++++ EXERCISE INPUT ++++

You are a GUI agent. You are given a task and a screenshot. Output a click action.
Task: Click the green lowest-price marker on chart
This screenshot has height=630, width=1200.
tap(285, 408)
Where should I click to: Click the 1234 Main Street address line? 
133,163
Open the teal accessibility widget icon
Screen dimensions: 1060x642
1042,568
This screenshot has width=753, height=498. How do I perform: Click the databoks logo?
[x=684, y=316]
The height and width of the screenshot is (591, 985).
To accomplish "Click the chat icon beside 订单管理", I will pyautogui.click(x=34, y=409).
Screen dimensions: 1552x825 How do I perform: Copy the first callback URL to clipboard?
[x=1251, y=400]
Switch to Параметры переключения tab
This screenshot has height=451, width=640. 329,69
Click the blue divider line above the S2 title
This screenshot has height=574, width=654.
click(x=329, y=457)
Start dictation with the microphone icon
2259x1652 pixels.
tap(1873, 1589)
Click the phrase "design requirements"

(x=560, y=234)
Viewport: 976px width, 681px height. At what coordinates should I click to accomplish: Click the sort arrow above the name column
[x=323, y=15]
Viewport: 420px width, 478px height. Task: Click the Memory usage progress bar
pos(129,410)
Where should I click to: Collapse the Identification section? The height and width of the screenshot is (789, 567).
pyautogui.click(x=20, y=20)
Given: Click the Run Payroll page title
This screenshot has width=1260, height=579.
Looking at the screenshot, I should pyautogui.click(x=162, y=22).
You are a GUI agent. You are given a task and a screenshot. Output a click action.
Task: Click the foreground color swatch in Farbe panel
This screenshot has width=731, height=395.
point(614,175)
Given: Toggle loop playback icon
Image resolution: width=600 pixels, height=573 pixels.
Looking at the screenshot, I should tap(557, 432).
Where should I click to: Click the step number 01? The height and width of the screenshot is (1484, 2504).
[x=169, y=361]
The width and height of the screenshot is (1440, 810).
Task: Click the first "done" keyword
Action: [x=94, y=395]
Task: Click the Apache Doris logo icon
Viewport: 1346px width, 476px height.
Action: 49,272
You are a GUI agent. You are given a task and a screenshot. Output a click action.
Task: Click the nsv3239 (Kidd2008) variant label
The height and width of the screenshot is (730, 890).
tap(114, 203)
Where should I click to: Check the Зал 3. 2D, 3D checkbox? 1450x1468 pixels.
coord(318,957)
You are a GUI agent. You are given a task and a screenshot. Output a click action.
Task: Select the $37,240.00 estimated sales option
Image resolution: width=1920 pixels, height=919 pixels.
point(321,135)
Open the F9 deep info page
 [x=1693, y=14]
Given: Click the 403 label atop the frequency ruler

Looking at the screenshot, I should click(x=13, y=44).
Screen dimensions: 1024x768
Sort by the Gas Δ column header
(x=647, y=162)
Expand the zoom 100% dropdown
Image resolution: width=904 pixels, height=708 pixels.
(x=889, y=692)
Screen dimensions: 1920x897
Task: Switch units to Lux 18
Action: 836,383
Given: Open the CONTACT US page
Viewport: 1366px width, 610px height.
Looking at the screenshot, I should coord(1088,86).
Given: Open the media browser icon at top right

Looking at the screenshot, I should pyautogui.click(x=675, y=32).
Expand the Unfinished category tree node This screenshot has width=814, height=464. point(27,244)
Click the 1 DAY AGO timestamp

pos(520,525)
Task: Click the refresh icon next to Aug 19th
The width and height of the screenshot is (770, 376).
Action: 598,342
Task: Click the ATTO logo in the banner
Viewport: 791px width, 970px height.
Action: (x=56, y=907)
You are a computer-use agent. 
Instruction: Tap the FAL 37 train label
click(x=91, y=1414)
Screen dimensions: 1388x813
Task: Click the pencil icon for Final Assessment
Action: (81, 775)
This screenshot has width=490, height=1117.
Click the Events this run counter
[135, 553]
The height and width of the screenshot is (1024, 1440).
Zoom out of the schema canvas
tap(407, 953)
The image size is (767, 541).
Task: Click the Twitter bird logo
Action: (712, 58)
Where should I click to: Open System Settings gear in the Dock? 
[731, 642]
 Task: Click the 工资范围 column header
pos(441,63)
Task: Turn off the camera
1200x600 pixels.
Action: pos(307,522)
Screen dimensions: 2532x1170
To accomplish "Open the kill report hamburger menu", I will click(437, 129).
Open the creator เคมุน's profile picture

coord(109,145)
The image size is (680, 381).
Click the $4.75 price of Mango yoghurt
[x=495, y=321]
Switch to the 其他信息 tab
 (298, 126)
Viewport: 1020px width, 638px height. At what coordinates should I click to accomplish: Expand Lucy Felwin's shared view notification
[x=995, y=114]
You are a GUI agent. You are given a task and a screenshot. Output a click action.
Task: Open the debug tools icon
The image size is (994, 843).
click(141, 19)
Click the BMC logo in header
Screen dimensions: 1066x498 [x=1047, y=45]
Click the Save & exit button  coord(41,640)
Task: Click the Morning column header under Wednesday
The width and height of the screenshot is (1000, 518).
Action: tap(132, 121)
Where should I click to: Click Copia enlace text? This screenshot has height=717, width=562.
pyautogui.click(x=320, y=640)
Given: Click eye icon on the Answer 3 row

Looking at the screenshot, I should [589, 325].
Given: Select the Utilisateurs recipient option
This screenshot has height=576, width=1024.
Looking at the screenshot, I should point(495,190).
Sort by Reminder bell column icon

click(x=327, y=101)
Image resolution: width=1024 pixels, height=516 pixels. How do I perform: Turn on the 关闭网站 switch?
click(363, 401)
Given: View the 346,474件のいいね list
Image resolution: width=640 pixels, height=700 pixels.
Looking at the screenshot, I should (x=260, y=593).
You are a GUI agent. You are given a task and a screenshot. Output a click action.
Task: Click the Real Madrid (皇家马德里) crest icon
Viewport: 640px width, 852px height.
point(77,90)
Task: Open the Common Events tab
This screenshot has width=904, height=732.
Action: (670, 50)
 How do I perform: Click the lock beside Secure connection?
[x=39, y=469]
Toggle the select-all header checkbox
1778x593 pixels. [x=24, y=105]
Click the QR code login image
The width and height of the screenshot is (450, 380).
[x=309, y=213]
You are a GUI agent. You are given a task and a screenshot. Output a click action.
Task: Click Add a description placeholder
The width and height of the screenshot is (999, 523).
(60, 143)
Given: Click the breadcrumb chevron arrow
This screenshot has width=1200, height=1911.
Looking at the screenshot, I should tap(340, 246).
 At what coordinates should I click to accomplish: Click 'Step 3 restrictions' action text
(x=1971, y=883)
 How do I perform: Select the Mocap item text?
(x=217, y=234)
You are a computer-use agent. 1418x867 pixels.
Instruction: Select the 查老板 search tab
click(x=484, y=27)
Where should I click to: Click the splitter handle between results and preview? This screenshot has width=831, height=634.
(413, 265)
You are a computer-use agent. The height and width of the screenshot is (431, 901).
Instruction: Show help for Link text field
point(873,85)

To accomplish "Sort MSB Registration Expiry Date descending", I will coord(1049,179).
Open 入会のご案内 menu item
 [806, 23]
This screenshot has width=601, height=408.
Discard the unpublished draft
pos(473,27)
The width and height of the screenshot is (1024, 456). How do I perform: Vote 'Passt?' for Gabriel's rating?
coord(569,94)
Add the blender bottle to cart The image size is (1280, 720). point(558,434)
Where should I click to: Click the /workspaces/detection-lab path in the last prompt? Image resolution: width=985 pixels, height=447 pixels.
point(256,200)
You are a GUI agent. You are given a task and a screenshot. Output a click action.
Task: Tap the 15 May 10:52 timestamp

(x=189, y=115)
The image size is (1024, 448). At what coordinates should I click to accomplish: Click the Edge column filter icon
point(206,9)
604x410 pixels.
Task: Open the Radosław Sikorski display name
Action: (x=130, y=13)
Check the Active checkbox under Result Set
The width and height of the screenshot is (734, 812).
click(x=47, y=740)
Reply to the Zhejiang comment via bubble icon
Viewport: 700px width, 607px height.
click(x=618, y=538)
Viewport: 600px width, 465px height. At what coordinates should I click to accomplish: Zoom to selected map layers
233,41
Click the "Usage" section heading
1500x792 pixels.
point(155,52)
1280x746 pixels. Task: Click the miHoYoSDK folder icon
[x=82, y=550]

++++

* _TASK BRIEF_: Going back over the entries above, copy word for word every line from the one that has "Screen dimensions: 1060x642" on through the one that has "Click the blue".

* _RESULT FOR THIS EXERCISE_:
Screen dimensions: 1060x642
1042,568
This screenshot has width=753, height=498. How do I perform: Click the databoks logo?
[x=684, y=316]
The height and width of the screenshot is (591, 985).
To accomplish "Click the chat icon beside 订单管理", I will pyautogui.click(x=34, y=409).
Screen dimensions: 1552x825 How do I perform: Copy the first callback URL to clipboard?
[x=1251, y=400]
Switch to Параметры переключения tab
This screenshot has height=451, width=640. 329,69
Click the blue divider line above the S2 title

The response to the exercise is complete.